Société québécoise du cannabis Quebec Cannabis Corporation
- Type: Crown Corporation
- Industry: Retail
- Founded: 2017
- Headquarters: 7355, rue Notre-Dame Est Montreal, Quebec H1N 3S7,
- Products: Recreational cannabis products
- Owner: Government of Quebec
- Parent: Société des alcools du Québec
- Website: www.sqdc.ca

= Société québécoise du cannabis =

Cannabis sales monopoly and Crown corporation of Quebec, Canada

The Société québécoise du cannabis (SQDC; Quebec Cannabis Corporation) is the Crown corporation which operates the legal monopoly on recreational cannabis sales in the Canadian province of Quebec.

SQDC is incorporated as a subsidiary of the Société des alcools du Québec (SAQ).
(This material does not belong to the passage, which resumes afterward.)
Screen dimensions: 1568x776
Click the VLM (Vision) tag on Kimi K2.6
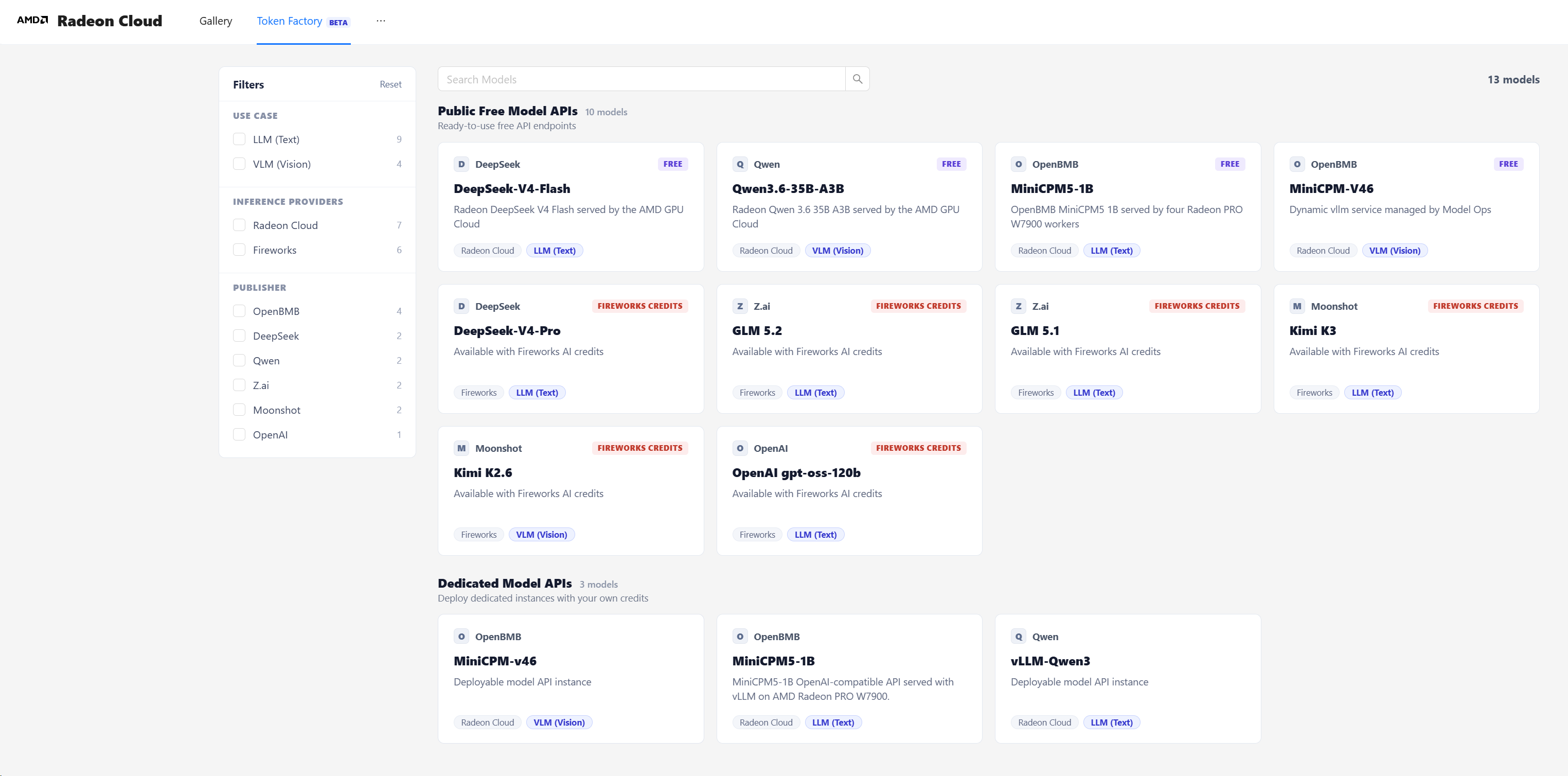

It was tabled in the National Assembly of Quebec on November 16, 2017, and was officially adopted on June 12, 2018.

==Financing==
Under the Act respecting the Société des alcools du Québec, the SQDC's revenues from the sale of cannabis must be used for the following purposes:
- The elimination of any deficit that the SQDC may incur;
- The transfer to be made by the Minister of Finance each year to the Cannabis Prevention and Research Fund, and also the prevention of the use of psychoactive substances, as well as the fight against related harms.